Challenge no.58

A New Mood in Ein Mahel

Roni Ben Efrat interviews Wehbe Badarneh, Manager of the Workers Advice Center (WAC) in Nazareth

- Out of your experience defending the rights of the Arab jobless, what would you say is different about the case of Ein Mahel?

Most of the cases we've handled till now involved individuals or groups. For example: a worker or group of workers who were unjustly classified as refusers and who came to us because they'd been stripped of their unemployment benefits. With Ein Mahel, though, it's the case of an entire village, about three hundred families. Here a community has been cheated by the employment service in a wholesale, cunning way just because they are Arabs. In our political lexicon we call that "apartheid".
Ein Mahel became a workers' village after Israel confiscated most of its lands in the course of the years. Recently it's become a major focus of unemployment with about 480 people out of work. The employment service - I assume in cahoots with the Treasury - decided on a simple solution: Instead of finding work for them, just reclassify them as refusers.

- How did you learn about this?

Within two months the employment bureau registered 200 refusals. This coincided with the transfer of the Ein Mahel workers from the bureau in Arab Nazareth to the one in Jewish Upper Nazareth. There they segregated the Arabs. (See article.) We suspected something fishy, and together with the workers, we began tracking the work-places the bureau was sending them to. Most of these turned out to be fictive. The purpose seemed to be to wear the jobless down, so they'd stop looking. We made contact with a journalist from Yediot Aharonot, someone with good connections to government offices.

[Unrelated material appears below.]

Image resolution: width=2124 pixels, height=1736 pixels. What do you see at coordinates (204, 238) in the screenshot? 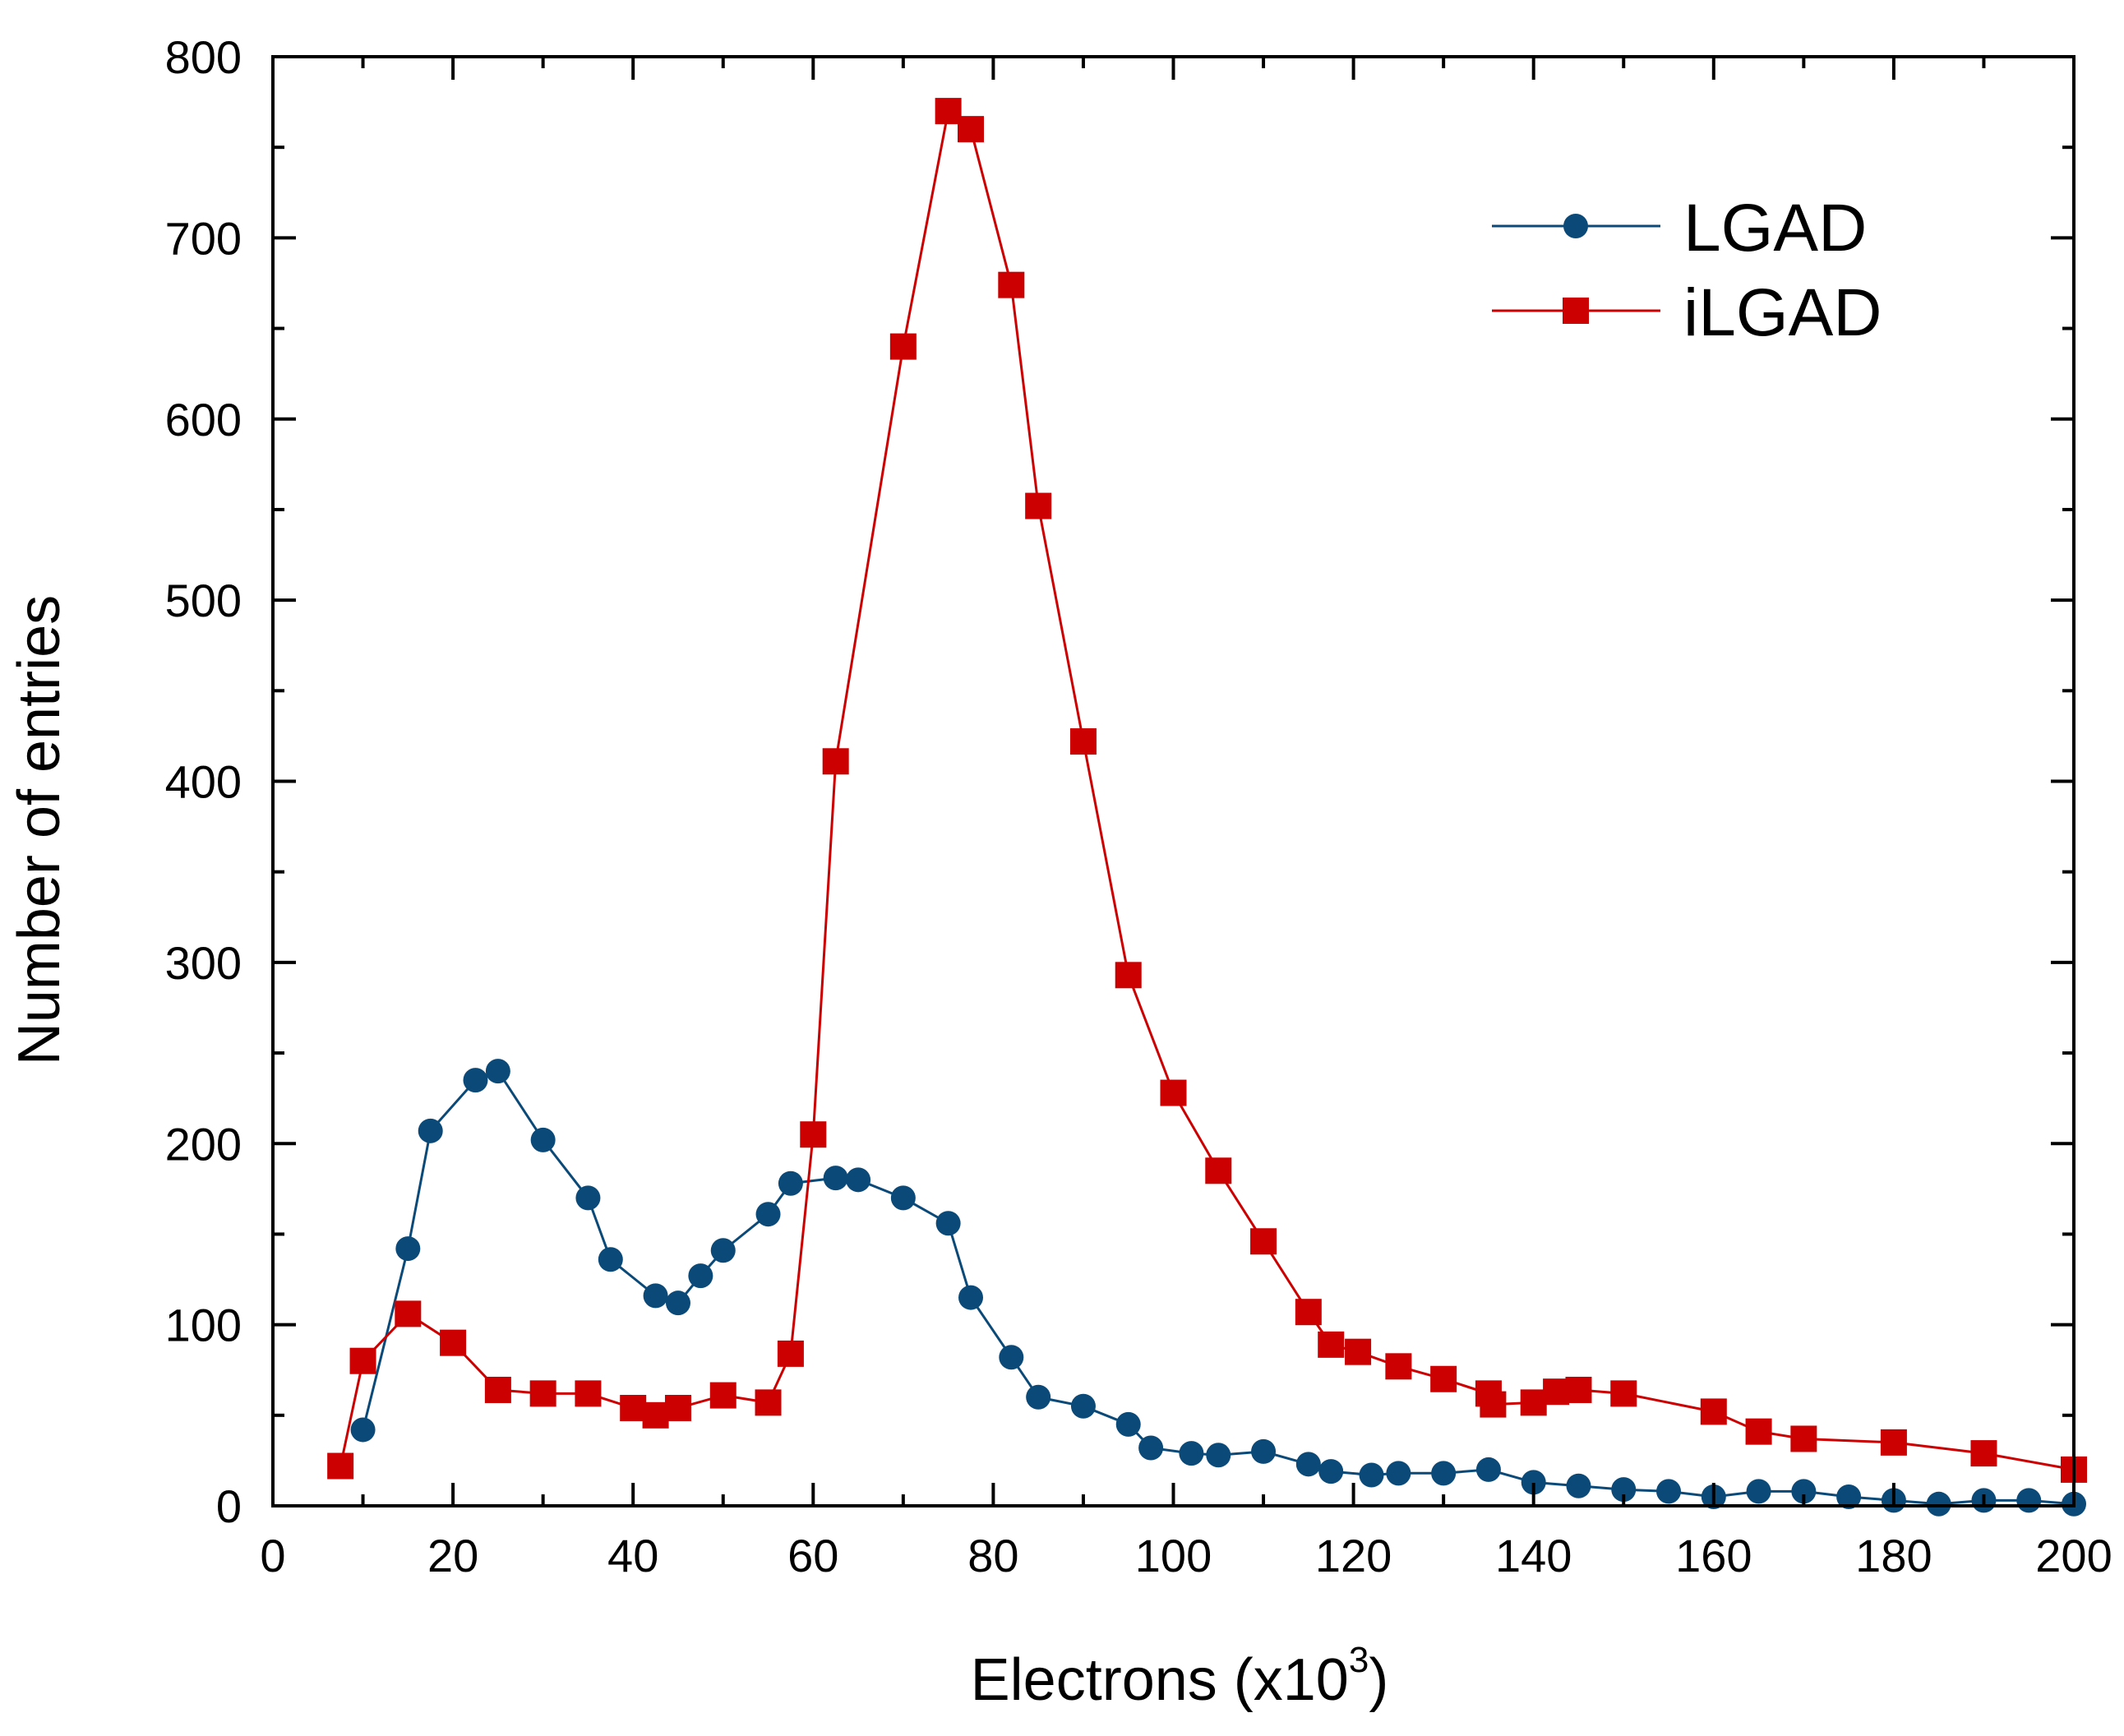
I see `y-tick-label: 700` at bounding box center [204, 238].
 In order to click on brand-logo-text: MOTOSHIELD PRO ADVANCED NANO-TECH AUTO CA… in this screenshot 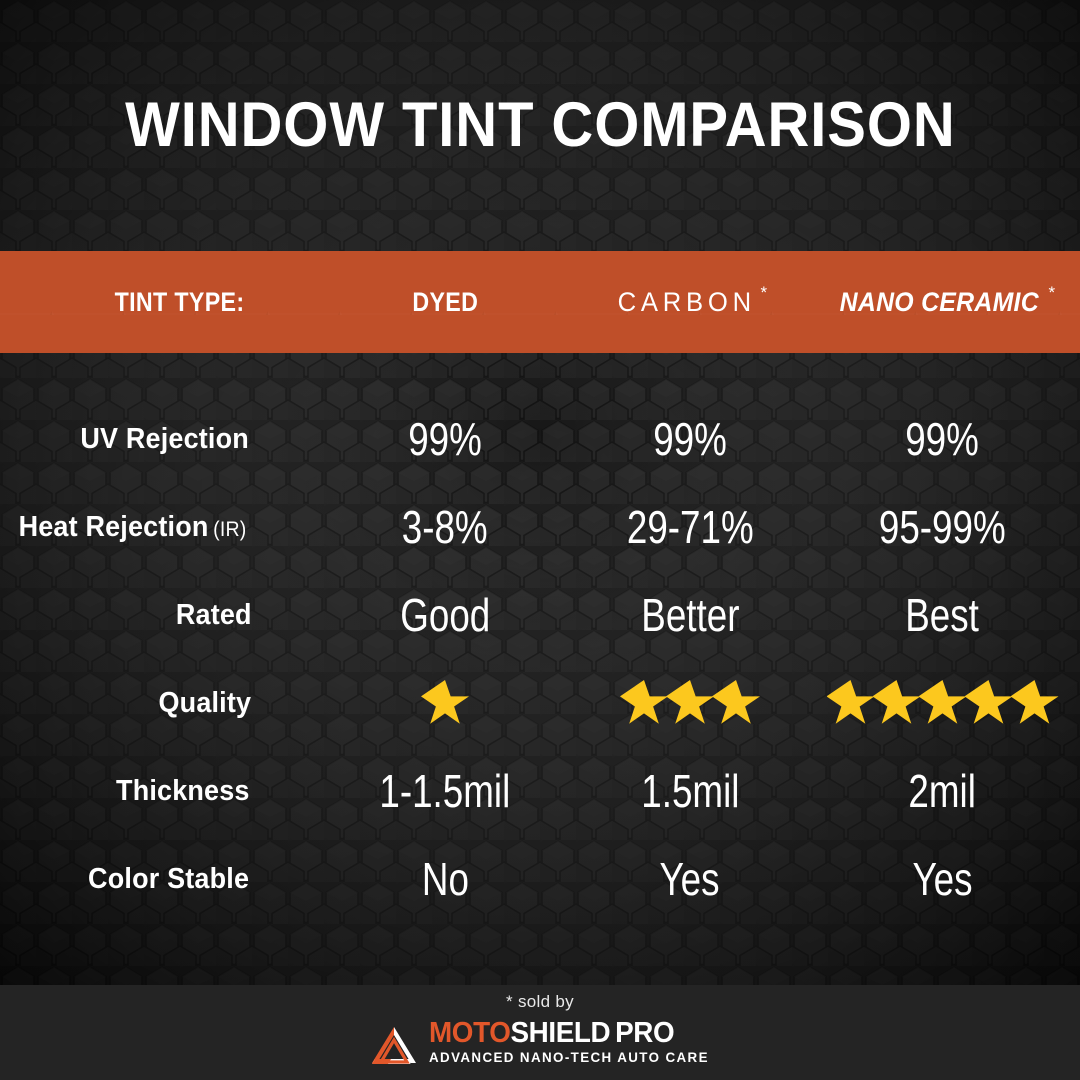, I will do `click(570, 1042)`.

She checked and confirmed our suspicions: the workers of Ein Mahel have been victims of bureaucratic fraud.
On October 9, two weeks before the article came out in Yediot, we called for a meeting at our office in Nazareth. The invitation went out to all the unemployed in the area, but those who came were mostly from Ein Mahel. We saw that they were furious. We suggested they set up a committee of the village unemployed and begin to wage a public struggle with our help.

- Is it true that this is the first time that unemployed Arab workers in Israel have organized an action committee?

Yes, and the fact has enormous significance. One result of unemployment is to fragment the workers into atoms, causing each to fend for him- or herself. Here, in the framework of joint struggle, we translate the individualized personal problems into a broad social issue. Given the political vacuum among the Arabs in Israel, this is an extraordinary step, signifying a change in the very nature of the struggle. In past years, the Arab population used to organize mass struggles around land problems - the parade example was the Land Day demonstration in 1976. With the retreat of the national movement, however, the struggle stopped, and people began to refer their problems to the Arab Knesset members, who didn't do a thing. The Arab leaders used to oppose the Histadrut (the national trade union), which hasn't the slightest interest in the Arab worker. Since Oslo, however, they cooperate with it. Until WAC came along, Arab workers had simply no one to turn to.
The Ein Mahel jobless elected a committee consisting of three women and three men. They sit with us and plan the struggle step by step. This is a new experiment both for them and for us. I feel how they have regained their self-respect.

- What part did the Histadrut play in this affair?

It's hard for us to believe that the Histadrut didn't know what the employment service was up to. On October 20 we had a stormy demonstration at the bureau. No one came from the Histadrut. Two weeks later we made a sit-in there, and fighting broke out. After it was over, Histadrut people arrived along with members of Ein Mahel's Village Council, essentially in order to quiet the workers and usurp the campaign. They were in for a surprise. The workers simply threw them out, saying that WAC alone represents them. The police had to do all the negotiating with us.

- You mentioned that the action committee includes three women out of the six. What is the role of the female workers in the struggle?

Without downplaying the performance of the men, I can say that the women have had a leading role. They were the first to make contact with us, and in fact, they drew the men in. This confirms what we have always said: a woman who goes out to work experiences a major change in her whole attitude and way of life.

- What are the plans for the future of this campaign?

We are focusing on the popular struggle and organizing assemblies to demand an answer to all the claims. To date we have made seventy appeals for people classified as refusers. We explain to the workers that we must translate our enthusiasm into consciousness and organize ourselves, because unemployment will be here as long as capitalism is. The important thing is transform each fight like this one into another stone in the building of worker resistance. Success at Ein Mahel is important for the entire Arab sector.
The workers of Ein Mahel know that their case has become a public issue. They do not intend to give up. They say that now they want to establish a WAC Center in the village and organize social actions just as we do in Nazareth. I feel that pessimism and passivity have here turned to an activism full of hope.